**REQUIREMENT**
Below is a listing with pictures in it; transcribe exactly the lines from the one that has "Task: Delete the Stark Middle School group" through the one that has "Task: Check the", and omit those pictures.

**** SUPPLIED DATA

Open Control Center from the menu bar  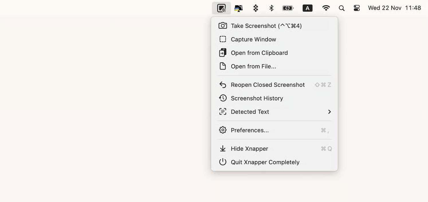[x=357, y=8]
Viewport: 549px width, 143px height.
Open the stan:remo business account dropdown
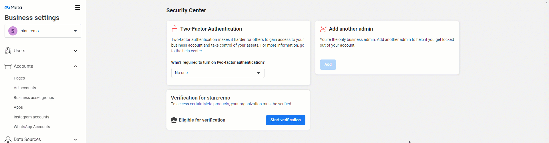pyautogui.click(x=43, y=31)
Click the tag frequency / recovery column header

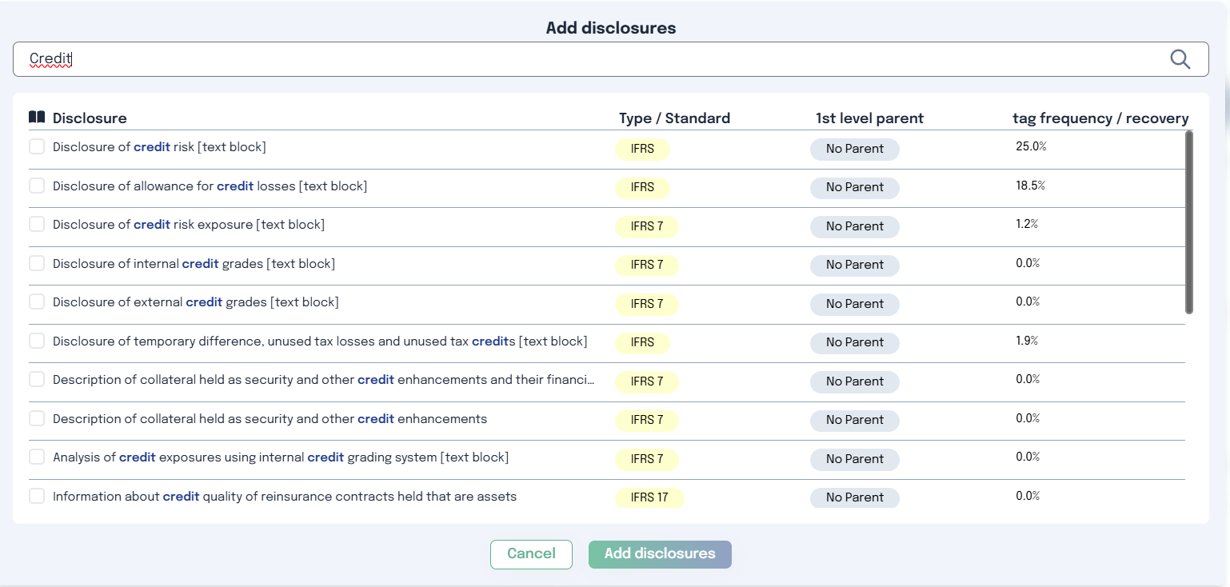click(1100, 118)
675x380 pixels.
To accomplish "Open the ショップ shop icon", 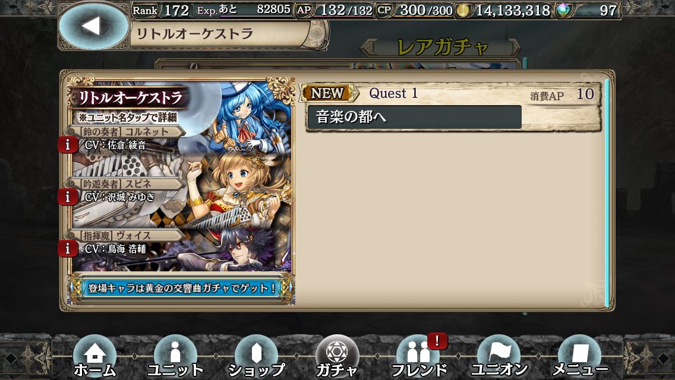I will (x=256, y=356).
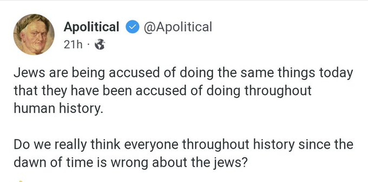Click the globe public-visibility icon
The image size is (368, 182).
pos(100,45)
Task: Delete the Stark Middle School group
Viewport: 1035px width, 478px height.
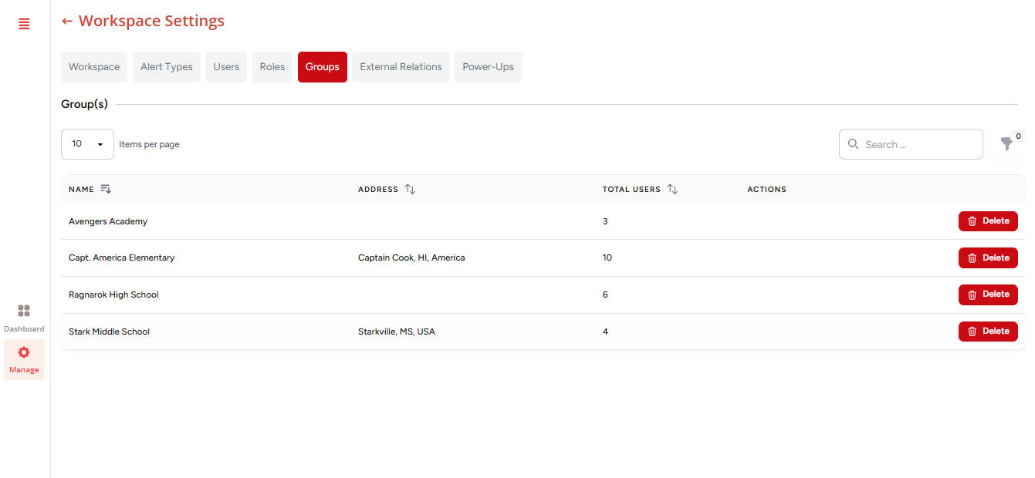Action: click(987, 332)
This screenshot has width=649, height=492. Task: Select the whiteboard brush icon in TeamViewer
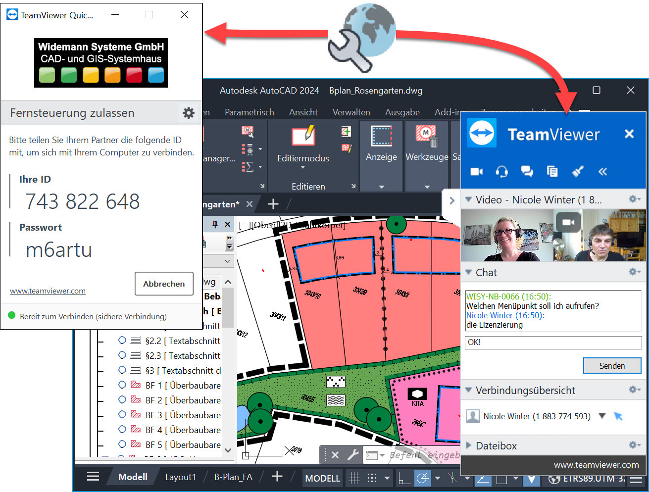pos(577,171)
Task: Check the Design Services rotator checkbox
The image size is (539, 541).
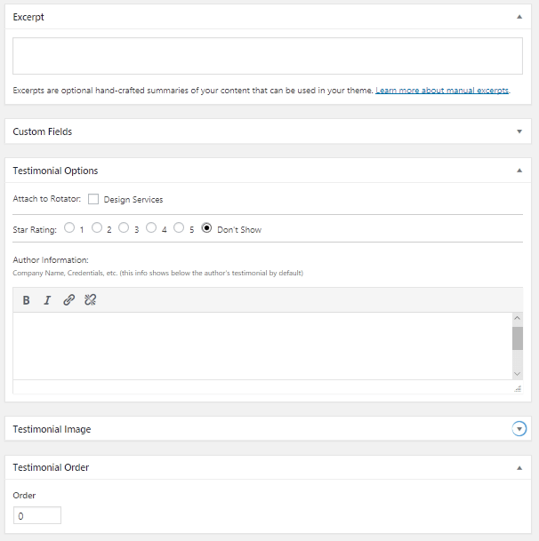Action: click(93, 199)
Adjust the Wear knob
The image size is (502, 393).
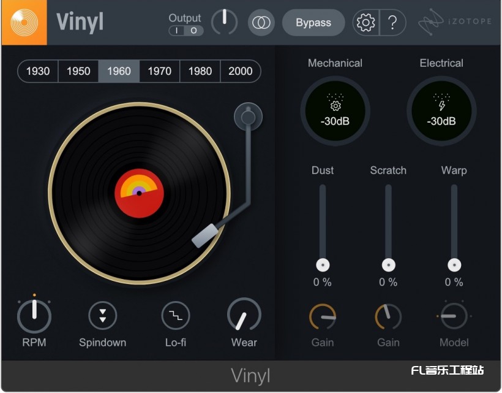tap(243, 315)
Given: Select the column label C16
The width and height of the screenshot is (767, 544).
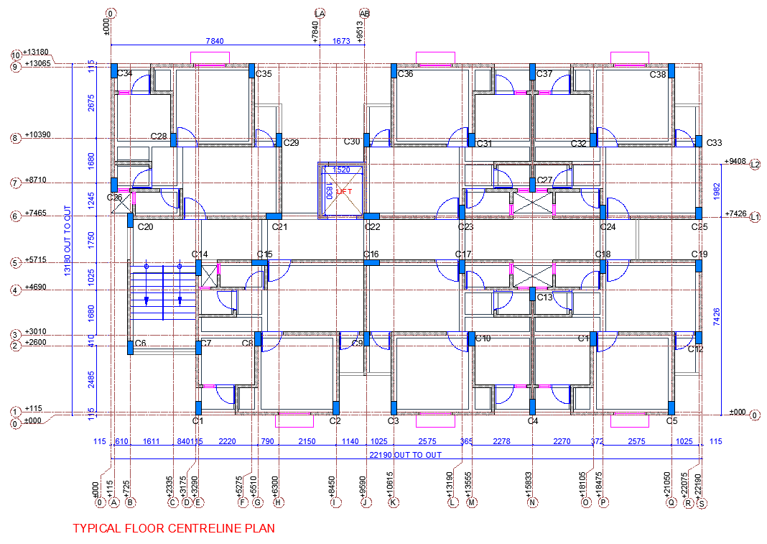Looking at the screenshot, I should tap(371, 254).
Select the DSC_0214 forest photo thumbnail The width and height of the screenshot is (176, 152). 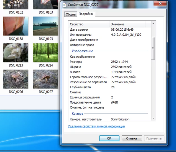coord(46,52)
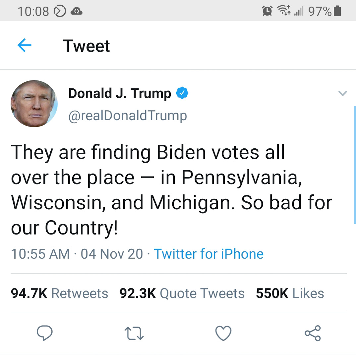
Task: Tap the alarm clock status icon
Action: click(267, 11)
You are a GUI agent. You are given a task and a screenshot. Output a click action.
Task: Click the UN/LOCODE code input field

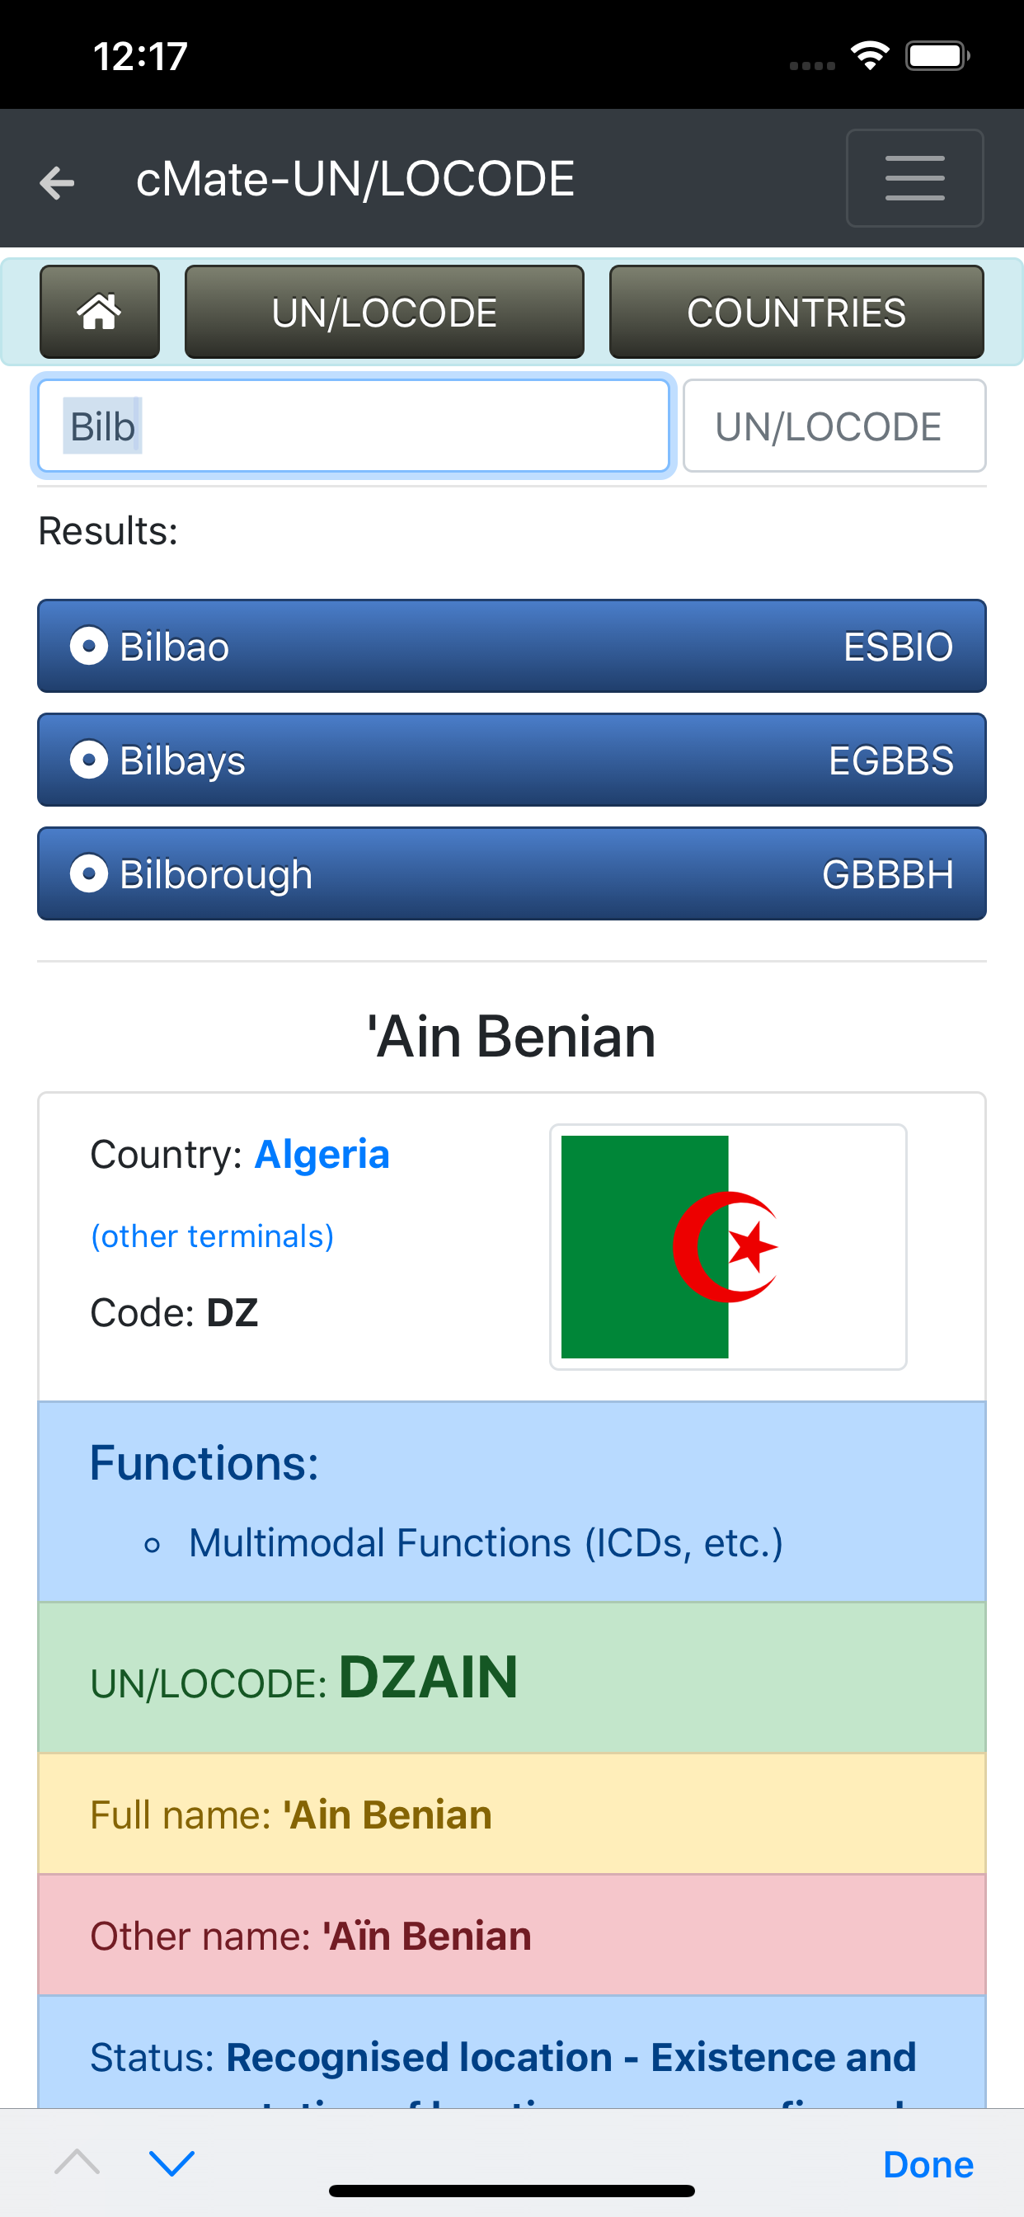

********

**SOLUTION FOR THIS TASK**
Task: Delete the Stark Middle School group
Viewport: 1035px width, 478px height.
Action: click(987, 332)
This screenshot has width=649, height=492. Task: Select the whiteboard brush icon in TeamViewer
pos(577,171)
Task: Check the Design Services rotator checkbox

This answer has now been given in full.